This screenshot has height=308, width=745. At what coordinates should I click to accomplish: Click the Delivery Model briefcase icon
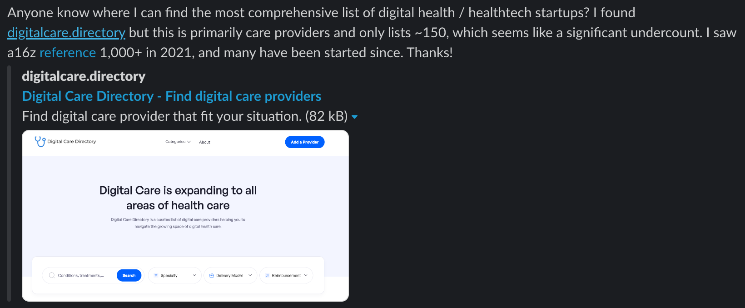pos(212,275)
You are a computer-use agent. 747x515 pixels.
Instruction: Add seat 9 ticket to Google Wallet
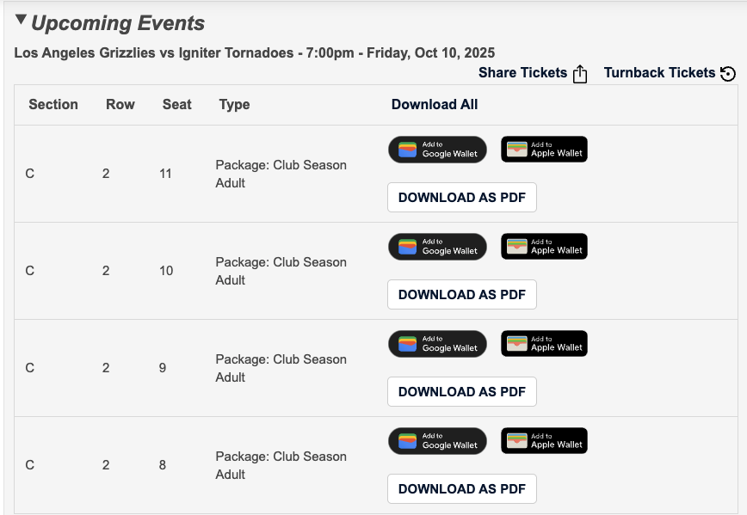[x=437, y=344]
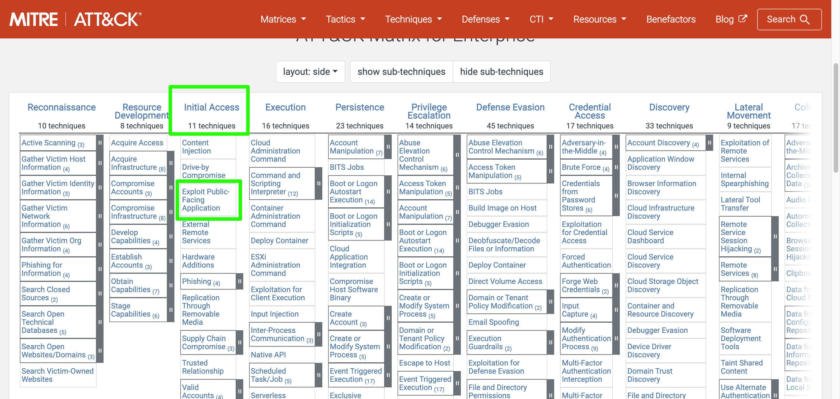Expand the Brute Force sub-techniques handle
Image resolution: width=840 pixels, height=399 pixels.
pos(616,167)
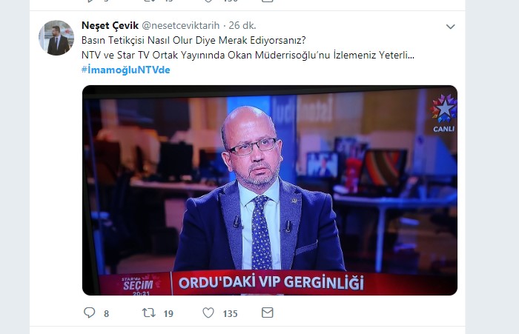This screenshot has width=519, height=334.
Task: Click the like count 135
Action: point(230,313)
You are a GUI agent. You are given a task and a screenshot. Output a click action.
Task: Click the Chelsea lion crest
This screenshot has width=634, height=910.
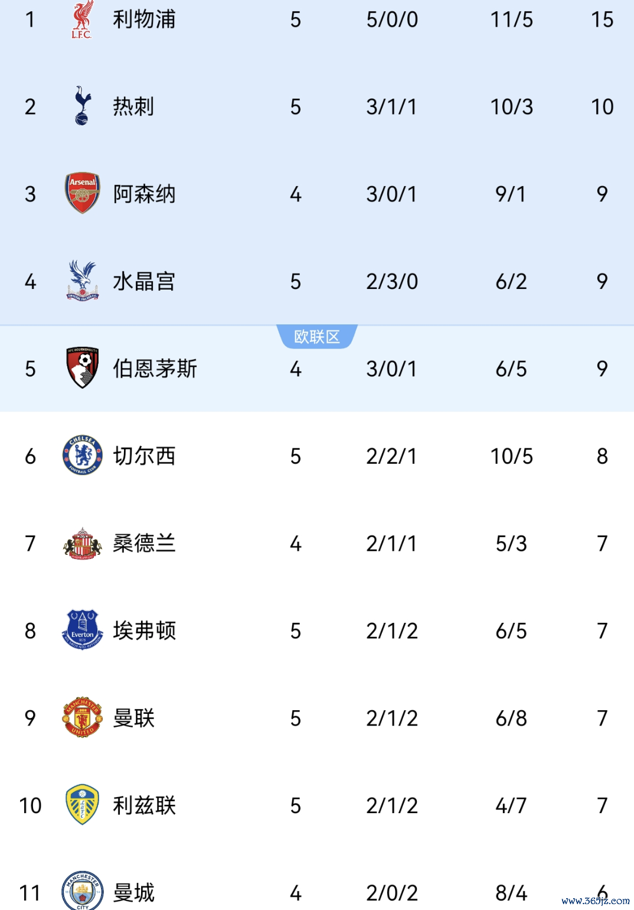[82, 456]
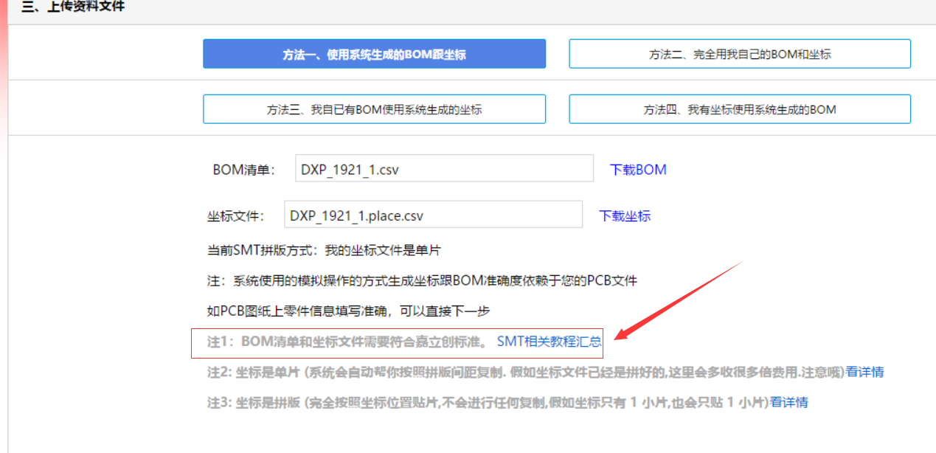Download the BOM via 下载BOM link
Image resolution: width=936 pixels, height=453 pixels.
tap(637, 170)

════════

-- WHAT YOU NEED TO DO --
Return all of the material above line for line, without any changes and with the pictures left out.

-- FINISHED TASK --
This screenshot has height=308, width=745. At what coordinates should I click to accomplish: Click the Delivery Model briefcase icon
pos(212,275)
You are a computer-use agent. 747x515 pixels.
Instruction: Add seat 9 ticket to Google Wallet
[x=437, y=344]
Expand the Brute Force sub-techniques handle
Image resolution: width=840 pixels, height=399 pixels.
pos(616,167)
This screenshot has width=519, height=334.
Task: Click the like count 135
Action: point(230,313)
You are a GUI agent. You are given a task and a screenshot. Output a click action.
Task: Click the Chelsea lion crest
This screenshot has width=634, height=910.
[82, 456]
Download the BOM via 下载BOM link
Image resolution: width=936 pixels, height=453 pixels.
tap(637, 170)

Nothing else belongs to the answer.